What to work on –
Return verbatim every row from the line holding "Given: Click the indifference" through the final row, inclusive.

Excerpted data –
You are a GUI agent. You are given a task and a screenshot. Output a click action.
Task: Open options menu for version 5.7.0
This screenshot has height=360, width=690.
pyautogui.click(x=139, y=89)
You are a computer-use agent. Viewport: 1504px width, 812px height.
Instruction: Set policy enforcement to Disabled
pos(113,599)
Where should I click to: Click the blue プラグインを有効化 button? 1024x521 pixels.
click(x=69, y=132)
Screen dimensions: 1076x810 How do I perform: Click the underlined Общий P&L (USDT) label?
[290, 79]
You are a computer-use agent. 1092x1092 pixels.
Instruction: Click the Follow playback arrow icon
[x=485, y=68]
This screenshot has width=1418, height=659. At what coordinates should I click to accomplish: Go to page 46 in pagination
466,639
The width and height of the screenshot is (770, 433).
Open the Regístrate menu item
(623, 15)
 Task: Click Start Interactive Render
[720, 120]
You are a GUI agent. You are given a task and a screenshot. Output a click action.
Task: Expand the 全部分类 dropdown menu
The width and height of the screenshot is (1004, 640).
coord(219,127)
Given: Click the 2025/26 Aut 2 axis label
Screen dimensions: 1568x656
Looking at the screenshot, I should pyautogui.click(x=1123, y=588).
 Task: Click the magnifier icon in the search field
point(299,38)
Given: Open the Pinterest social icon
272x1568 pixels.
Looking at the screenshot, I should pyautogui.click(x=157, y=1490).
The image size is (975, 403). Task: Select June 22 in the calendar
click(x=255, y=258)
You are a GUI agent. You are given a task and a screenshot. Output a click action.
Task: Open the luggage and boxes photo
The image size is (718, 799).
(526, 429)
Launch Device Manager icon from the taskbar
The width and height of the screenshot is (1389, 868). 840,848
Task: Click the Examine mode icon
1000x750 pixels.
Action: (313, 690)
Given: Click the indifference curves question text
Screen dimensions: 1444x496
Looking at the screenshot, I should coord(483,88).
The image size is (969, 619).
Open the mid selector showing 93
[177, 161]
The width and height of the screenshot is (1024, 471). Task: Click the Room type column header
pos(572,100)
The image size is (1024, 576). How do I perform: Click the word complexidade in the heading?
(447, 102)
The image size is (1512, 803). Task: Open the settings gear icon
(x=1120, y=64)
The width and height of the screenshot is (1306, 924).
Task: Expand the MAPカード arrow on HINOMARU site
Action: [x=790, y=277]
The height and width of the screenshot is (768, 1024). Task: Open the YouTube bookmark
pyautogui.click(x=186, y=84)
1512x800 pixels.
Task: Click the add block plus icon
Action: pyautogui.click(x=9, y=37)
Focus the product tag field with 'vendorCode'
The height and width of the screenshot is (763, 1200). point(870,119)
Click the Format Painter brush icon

Result below –
Given: Click the indifference curves question text
Screen dimensions: 1444x496
Looking at the screenshot, I should coord(483,88).
The image size is (969, 619).
Open the mid selector showing 93
[177, 161]
The width and height of the screenshot is (1024, 471). Task: Click the Room type column header
pos(572,100)
The image size is (1024, 576). How do I perform: Click the word complexidade in the heading?
(447, 102)
The image size is (1512, 803). Task: Open the settings gear icon
(x=1120, y=64)
The width and height of the screenshot is (1306, 924).
Task: Expand the MAPカード arrow on HINOMARU site
Action: [x=790, y=277]
The height and width of the screenshot is (768, 1024). Task: Open the YouTube bookmark
pyautogui.click(x=186, y=84)
1512x800 pixels.
Task: Click the add block plus icon
Action: pyautogui.click(x=9, y=37)
Focus the product tag field with 'vendorCode'
The height and width of the screenshot is (763, 1200). point(870,119)
Click the Format Painter brush icon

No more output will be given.